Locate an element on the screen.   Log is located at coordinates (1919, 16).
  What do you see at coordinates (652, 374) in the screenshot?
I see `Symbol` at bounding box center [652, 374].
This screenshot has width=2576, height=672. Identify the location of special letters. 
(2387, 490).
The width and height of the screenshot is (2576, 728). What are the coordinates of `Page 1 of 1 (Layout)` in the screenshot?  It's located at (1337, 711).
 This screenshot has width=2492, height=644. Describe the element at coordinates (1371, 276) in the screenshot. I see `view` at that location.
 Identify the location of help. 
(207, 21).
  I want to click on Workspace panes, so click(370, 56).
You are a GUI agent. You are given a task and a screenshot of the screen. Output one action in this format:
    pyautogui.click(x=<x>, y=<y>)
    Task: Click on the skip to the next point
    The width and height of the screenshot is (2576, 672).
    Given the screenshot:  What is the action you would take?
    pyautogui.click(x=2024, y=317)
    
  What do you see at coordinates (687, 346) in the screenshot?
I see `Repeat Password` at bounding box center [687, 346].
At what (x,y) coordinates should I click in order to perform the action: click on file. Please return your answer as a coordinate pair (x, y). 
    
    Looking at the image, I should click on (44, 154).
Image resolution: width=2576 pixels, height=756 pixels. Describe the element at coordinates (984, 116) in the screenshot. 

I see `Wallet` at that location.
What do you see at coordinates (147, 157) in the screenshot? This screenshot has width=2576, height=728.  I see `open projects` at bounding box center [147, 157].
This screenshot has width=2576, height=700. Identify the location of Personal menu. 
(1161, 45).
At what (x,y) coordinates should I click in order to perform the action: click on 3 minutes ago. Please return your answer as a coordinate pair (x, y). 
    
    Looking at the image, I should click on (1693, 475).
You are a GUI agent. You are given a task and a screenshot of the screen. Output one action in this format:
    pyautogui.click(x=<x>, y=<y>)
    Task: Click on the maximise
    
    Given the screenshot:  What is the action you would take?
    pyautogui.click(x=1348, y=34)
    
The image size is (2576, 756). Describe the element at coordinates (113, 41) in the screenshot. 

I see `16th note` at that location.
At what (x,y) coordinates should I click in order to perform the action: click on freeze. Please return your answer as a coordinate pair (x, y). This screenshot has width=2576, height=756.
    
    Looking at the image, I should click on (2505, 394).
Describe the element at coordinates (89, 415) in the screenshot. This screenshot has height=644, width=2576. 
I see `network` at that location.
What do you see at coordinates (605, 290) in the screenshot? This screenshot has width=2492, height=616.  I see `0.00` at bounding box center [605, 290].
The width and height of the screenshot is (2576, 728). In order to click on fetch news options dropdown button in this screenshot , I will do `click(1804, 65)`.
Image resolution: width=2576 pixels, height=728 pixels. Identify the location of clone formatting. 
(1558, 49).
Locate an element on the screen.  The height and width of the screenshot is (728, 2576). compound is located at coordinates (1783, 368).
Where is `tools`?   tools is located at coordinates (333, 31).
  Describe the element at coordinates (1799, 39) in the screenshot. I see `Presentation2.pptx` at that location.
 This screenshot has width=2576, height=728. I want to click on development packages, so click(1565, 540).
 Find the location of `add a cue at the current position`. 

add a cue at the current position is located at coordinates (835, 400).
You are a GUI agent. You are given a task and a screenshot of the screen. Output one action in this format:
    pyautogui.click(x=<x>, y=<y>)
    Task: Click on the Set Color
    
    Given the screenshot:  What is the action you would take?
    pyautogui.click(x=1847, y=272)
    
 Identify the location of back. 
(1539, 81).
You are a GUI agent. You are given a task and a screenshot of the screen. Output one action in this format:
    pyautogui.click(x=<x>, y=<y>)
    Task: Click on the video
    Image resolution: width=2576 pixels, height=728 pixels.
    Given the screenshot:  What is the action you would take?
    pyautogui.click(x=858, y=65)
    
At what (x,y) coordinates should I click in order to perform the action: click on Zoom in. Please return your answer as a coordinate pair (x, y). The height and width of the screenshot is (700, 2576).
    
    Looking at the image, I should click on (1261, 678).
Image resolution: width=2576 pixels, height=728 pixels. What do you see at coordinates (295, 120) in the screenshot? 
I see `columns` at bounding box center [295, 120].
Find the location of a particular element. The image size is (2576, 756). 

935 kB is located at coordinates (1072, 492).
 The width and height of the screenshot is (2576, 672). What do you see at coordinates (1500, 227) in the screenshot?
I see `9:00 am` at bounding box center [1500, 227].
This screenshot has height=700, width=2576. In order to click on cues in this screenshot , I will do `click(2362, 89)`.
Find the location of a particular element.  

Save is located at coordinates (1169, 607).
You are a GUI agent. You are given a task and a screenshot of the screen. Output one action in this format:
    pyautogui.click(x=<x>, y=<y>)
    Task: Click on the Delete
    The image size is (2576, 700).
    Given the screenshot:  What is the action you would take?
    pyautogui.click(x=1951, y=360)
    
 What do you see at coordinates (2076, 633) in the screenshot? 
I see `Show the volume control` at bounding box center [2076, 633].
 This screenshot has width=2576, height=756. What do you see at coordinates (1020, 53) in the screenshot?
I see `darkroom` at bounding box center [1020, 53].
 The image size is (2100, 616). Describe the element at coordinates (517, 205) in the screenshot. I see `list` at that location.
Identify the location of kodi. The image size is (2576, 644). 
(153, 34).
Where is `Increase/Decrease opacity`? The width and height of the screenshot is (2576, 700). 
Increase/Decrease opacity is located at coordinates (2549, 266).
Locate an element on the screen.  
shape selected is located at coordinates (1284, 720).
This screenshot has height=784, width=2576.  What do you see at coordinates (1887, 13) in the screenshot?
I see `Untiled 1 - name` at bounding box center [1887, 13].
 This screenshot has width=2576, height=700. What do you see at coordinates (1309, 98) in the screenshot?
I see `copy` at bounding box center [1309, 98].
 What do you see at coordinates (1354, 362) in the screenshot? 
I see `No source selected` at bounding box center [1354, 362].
****************************************
Reproduce the lines above without any changes, beginning with the line that contains "What do you see at coordinates (652, 374)" and continuing through the line that contains "I want to click on Workspace".

  What do you see at coordinates (652, 374) in the screenshot?
I see `Symbol` at bounding box center [652, 374].
This screenshot has width=2576, height=672. Identify the location of special letters. 
(2387, 490).
The width and height of the screenshot is (2576, 728). What are the coordinates of `Page 1 of 1 (Layout)` in the screenshot?  It's located at (1337, 711).
 This screenshot has width=2492, height=644. Describe the element at coordinates (1371, 276) in the screenshot. I see `view` at that location.
 Identify the location of help. 
(207, 21).
  I want to click on Workspace panes, so click(370, 56).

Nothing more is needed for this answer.